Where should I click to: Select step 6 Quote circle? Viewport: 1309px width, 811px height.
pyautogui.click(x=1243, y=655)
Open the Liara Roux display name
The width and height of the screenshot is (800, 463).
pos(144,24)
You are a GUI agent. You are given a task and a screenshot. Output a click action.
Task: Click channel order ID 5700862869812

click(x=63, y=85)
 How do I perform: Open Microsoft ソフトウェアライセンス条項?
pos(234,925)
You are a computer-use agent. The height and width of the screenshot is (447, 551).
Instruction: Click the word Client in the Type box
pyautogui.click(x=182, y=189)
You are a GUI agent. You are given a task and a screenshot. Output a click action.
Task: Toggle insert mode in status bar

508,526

==

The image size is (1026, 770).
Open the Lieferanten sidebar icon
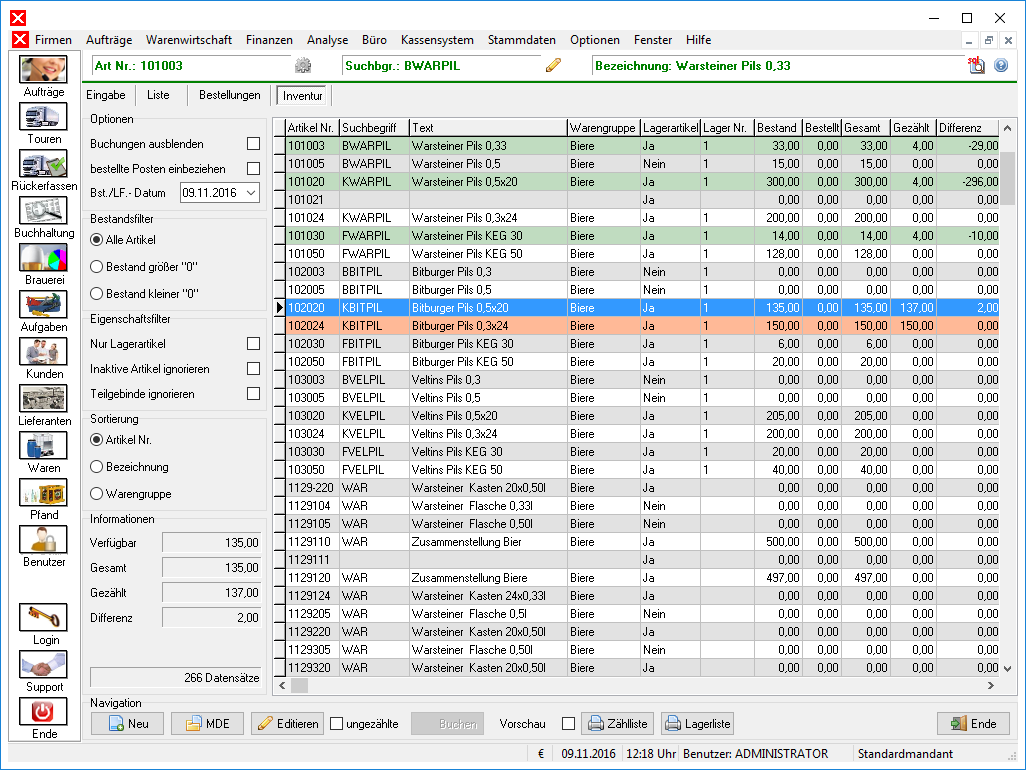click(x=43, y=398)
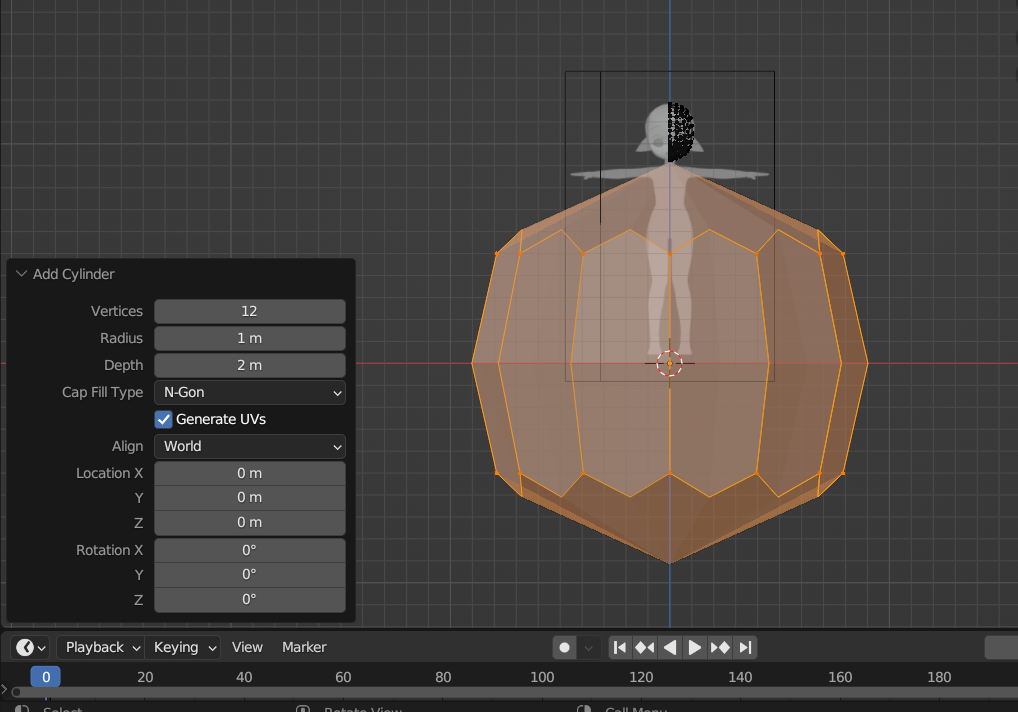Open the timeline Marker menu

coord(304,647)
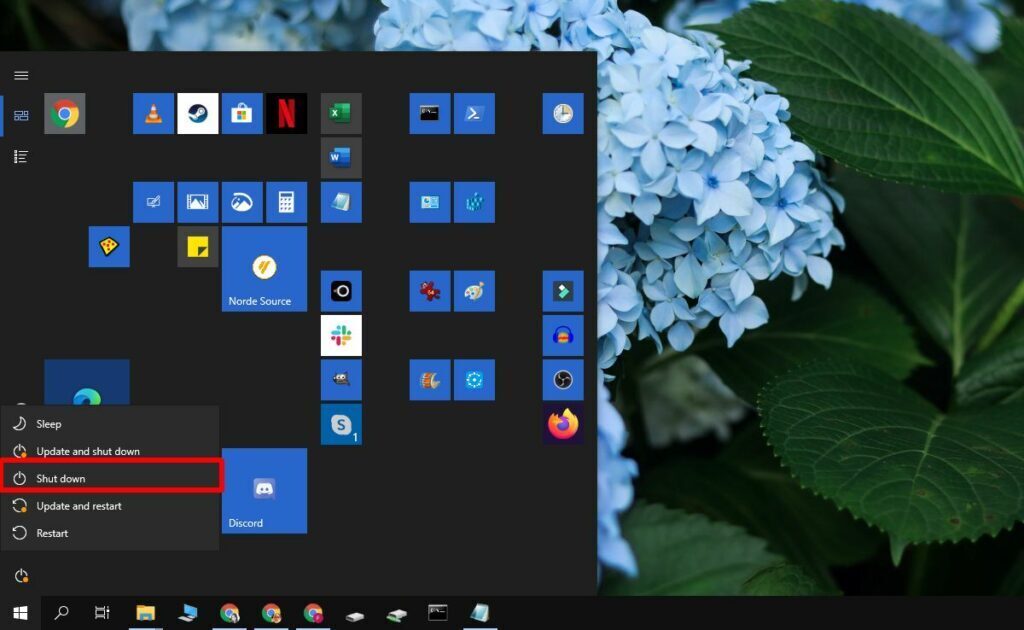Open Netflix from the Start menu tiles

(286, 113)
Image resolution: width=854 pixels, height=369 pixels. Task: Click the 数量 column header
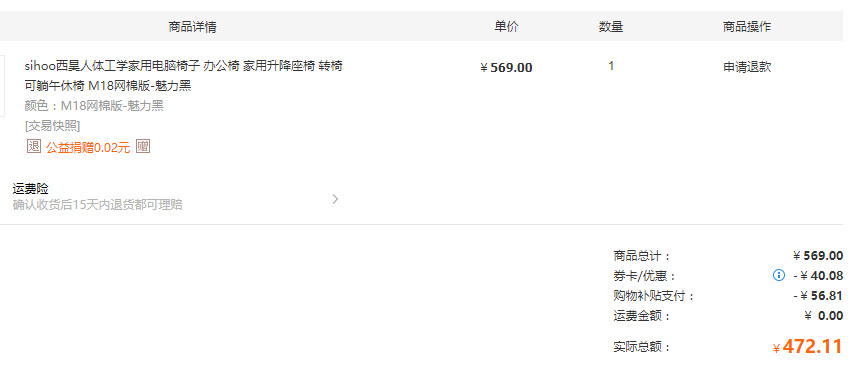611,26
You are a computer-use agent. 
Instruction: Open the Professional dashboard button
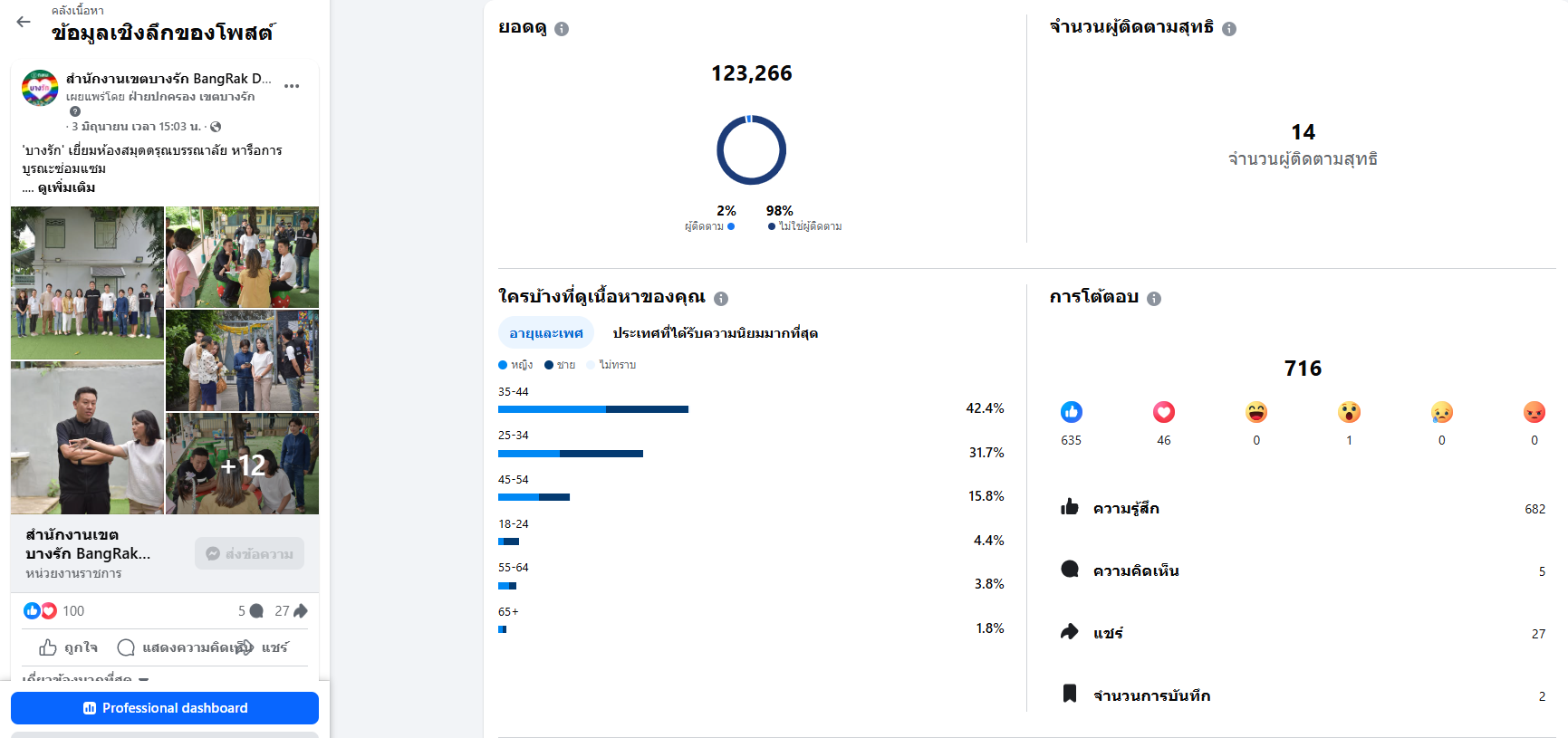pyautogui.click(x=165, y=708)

==

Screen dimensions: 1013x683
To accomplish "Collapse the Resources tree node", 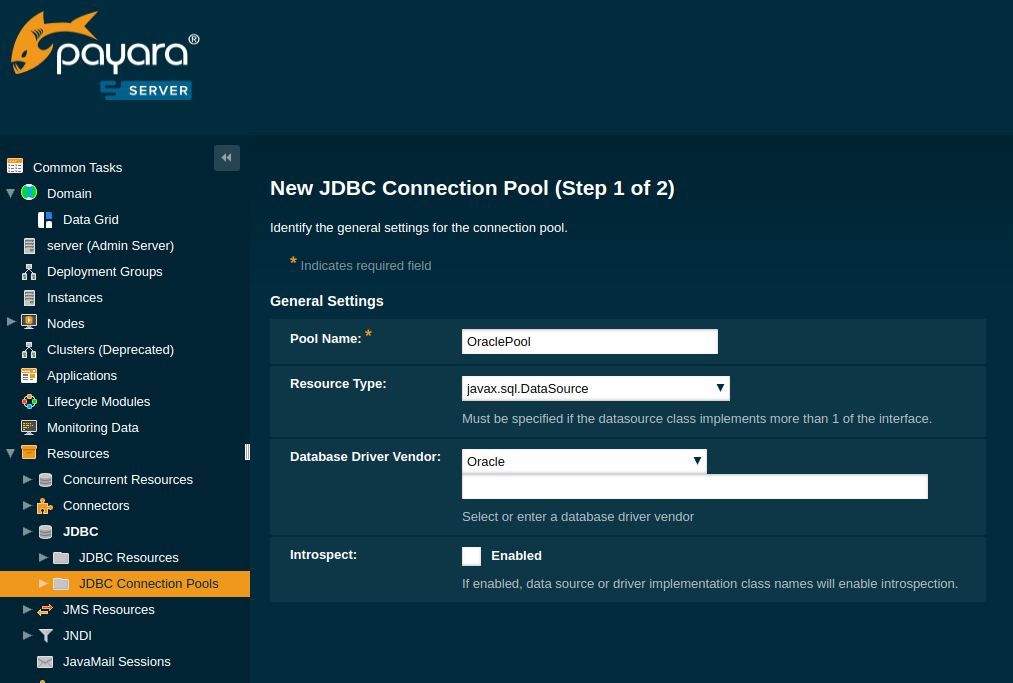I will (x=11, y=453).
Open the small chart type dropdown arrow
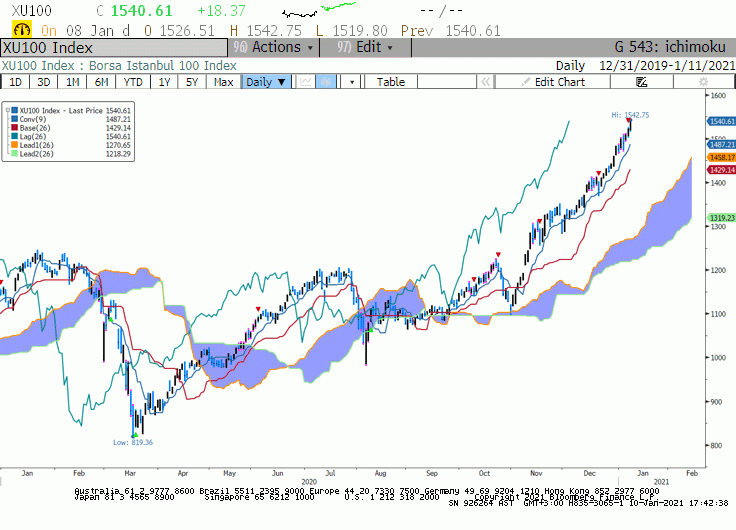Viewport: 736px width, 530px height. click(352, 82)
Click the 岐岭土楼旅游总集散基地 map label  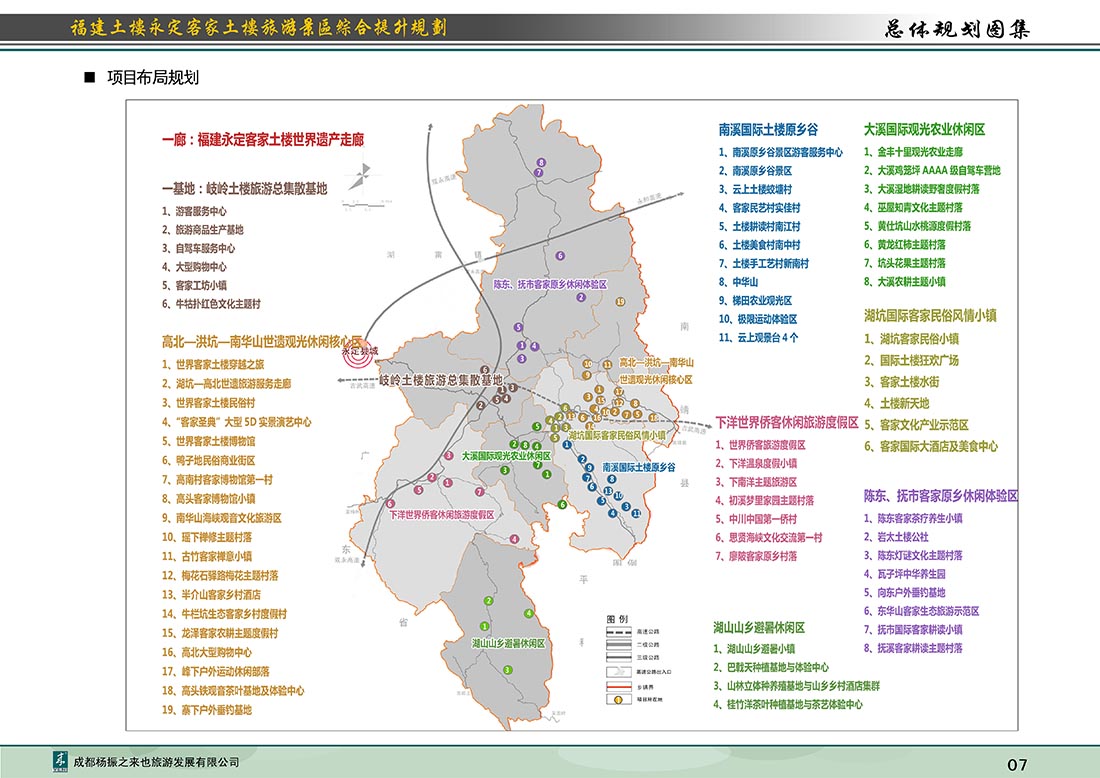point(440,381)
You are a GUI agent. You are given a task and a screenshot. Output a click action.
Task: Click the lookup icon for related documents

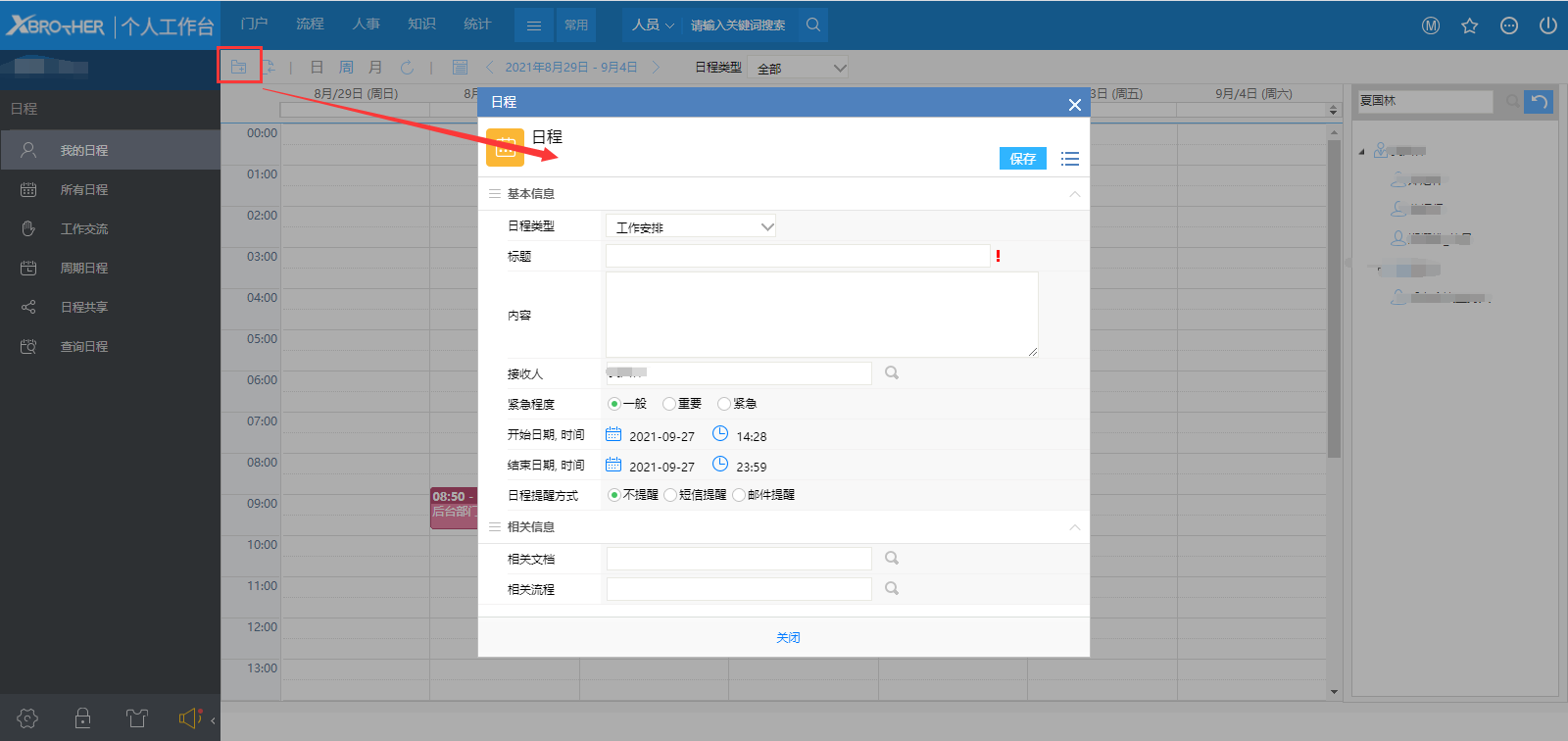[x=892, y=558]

• [Action item]
Which of the lines above hold the word "computer"? Copy each one.

• [Result below]
You are a computer-use agent. The height and width of the screenshot is (447, 551).
You are a computer-use agent. 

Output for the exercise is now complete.